By leveraging concepts from cooperative game theory, Shapley values provide a more nuanced understanding of feature importance than traditional methods. They quantify the marginal contribution of each feature to the prediction by considering all possible combinations of features and their impact on the model's output. This approach captures interactions between features and ensures that each feature is credited proportionally to its true contribution, even in complex models where features may interact in non-linear ways. By doing so, Shapley values offer deeper insights into the factors driving the model's decisions, making them a powerful tool for interpreting machine learning models.

Computing Shapley values is computationally intensive and can take hours. We’ll use the Python SHAP library with some sampling to compute the following feature importance chart:

SHAP Feature Importance

This tells us the major factors that are driving this particular computation.

What-If Analysis

We now know the number of policies is the biggest factor, followed by claim amount, followed by area. So, how exactly does the number of policies affect the average LTV?

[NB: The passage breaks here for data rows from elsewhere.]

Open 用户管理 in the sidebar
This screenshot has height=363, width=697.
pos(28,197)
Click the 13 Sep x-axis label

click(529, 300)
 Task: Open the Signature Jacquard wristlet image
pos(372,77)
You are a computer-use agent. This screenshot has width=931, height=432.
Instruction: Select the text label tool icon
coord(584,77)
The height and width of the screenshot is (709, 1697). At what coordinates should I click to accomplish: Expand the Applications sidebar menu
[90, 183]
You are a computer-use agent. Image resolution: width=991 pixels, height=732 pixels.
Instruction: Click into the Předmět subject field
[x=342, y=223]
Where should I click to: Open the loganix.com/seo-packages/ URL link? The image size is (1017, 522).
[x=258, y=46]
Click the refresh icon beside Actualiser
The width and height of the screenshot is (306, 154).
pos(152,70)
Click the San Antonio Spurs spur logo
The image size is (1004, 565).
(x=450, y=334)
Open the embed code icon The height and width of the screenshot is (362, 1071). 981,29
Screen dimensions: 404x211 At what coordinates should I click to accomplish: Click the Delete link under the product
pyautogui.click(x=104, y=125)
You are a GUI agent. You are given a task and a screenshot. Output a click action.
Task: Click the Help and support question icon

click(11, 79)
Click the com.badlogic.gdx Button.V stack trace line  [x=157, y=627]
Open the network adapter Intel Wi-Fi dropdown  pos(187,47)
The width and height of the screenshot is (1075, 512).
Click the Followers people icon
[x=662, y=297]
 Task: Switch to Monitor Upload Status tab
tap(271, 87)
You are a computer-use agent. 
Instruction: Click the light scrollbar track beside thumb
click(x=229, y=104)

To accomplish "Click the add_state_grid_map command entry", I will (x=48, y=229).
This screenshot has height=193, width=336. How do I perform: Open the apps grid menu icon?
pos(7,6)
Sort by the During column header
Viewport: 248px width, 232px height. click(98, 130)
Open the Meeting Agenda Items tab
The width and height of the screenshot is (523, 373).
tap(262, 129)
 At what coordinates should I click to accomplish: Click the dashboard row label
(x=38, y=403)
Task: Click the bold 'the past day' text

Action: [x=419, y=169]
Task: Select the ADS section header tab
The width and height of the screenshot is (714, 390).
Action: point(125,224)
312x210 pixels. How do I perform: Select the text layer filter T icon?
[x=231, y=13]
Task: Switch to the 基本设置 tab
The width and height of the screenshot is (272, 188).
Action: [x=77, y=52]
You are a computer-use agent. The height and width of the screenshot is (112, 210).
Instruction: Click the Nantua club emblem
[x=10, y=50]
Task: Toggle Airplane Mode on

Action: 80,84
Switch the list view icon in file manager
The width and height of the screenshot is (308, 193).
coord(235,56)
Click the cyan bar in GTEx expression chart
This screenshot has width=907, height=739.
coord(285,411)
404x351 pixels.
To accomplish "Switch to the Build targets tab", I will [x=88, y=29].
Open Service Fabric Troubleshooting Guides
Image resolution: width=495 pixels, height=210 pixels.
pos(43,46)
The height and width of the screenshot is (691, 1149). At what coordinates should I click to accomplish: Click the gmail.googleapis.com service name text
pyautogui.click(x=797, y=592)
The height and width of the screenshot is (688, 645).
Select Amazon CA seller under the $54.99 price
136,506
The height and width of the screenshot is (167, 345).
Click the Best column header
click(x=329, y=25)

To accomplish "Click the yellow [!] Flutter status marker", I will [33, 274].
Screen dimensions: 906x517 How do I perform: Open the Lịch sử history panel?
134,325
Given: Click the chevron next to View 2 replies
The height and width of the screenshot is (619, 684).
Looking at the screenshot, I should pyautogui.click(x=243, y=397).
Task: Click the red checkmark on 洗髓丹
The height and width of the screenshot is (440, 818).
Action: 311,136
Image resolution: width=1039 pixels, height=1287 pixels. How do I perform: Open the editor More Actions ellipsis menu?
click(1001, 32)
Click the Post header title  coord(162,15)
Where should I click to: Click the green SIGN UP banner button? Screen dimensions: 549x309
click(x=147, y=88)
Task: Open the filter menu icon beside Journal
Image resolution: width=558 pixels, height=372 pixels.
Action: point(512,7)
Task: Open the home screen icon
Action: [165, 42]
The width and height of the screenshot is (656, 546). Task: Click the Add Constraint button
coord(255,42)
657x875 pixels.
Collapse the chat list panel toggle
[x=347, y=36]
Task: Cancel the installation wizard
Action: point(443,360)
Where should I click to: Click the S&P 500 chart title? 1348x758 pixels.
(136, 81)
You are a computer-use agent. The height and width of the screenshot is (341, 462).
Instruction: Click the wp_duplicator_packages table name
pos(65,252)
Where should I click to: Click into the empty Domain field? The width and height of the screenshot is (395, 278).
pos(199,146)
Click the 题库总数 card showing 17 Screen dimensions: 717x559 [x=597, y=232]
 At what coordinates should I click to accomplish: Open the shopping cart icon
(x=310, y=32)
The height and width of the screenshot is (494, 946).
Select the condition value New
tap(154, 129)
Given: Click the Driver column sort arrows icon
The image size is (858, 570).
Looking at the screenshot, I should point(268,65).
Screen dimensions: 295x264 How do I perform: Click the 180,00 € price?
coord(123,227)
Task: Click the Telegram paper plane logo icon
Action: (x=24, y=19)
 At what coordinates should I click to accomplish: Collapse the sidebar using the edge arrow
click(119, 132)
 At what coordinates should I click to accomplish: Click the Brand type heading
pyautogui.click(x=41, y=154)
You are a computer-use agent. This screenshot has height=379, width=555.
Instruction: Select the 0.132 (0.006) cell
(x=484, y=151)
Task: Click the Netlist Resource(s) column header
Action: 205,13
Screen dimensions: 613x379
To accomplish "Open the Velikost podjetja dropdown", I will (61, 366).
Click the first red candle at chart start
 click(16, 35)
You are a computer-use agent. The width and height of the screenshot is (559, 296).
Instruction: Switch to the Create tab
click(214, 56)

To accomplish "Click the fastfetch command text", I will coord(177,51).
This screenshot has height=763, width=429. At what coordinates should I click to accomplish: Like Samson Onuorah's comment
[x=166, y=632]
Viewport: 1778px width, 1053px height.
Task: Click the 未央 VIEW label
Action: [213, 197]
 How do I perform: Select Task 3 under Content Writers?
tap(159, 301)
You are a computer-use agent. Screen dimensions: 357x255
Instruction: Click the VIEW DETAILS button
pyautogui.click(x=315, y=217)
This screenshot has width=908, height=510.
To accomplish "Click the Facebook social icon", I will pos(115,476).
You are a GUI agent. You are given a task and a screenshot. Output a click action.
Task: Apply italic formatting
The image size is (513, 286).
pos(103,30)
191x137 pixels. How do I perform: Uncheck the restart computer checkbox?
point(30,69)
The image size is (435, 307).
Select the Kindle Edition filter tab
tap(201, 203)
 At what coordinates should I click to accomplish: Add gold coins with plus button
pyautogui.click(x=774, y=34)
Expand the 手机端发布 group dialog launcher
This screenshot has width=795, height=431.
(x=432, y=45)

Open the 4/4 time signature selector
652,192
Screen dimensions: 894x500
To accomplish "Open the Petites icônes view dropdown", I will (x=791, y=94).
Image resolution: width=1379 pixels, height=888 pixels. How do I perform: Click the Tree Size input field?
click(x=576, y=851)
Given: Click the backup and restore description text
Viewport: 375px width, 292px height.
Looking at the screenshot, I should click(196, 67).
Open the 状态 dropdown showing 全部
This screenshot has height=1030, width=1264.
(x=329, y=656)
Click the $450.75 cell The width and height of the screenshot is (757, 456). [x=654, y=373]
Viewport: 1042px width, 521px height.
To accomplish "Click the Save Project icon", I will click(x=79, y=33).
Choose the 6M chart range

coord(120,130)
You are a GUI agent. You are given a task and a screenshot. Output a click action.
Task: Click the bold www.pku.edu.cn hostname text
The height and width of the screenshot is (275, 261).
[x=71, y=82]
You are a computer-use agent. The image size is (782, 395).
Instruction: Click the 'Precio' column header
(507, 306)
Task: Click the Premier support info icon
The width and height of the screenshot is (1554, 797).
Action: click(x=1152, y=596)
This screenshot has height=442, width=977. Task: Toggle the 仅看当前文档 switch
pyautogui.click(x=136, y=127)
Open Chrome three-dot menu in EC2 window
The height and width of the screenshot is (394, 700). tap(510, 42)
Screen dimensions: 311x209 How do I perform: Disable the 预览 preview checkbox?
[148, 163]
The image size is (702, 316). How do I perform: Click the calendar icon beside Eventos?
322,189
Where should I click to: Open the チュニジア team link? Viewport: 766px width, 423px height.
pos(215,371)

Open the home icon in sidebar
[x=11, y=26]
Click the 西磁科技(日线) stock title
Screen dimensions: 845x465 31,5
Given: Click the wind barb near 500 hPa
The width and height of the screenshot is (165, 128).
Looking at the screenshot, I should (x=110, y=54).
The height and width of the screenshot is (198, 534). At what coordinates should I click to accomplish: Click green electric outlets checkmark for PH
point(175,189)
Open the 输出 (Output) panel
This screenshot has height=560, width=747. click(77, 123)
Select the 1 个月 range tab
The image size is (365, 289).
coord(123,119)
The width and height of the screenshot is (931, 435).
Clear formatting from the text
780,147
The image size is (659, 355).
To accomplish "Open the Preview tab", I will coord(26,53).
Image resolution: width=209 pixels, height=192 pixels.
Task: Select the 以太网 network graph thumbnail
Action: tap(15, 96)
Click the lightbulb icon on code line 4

We can use our predictive model to answer this question. We take our original input data, and change the average number of policies up and down in 10% intervals. This lets us create a what-if chart like below, which shows the relative impact of changing the number of policies, area, and claim amounts.

What-If Chart

  • As the average number of policies increases, the average LTV decreases, as shown by the purple line. A 50% increase in policies causes a 10.7% decrease in average LTV.
  • Claim amounts are represented by the teal line. As claim amounts increase, the average LTV modestly increases. A 50% increase in claim amount causes a 1% decrease in average LTV.
  • Area is shown by the red line. Urban customers are slightly more valuable than rural customers. As the mix shifts towards urban by 50%, a 1.1% increase in average LTV is noted.

Next

Traditional models for LTV have historically focused on segmentation and aligning customer acquisition channels to specific segments. While effective, this approach often relies on predefined assumptions and can limit the scope of analysis. In contrast, regression analysis offers a powerful tool for at-scale data exploration, allowing for the analysis of possibilities that may not have been considered initially. Dashboards excel in the traditional model as they align with predefined questions, but regression analysis, especially when augmented with machine learning, can reveal insights that go beyond the scope of predefined queries. By embracing machine learning to enhance regression analysis, businesses can uncover new levers for customer acquisition and optimize their strategies for long-term success in a data-driven landscape.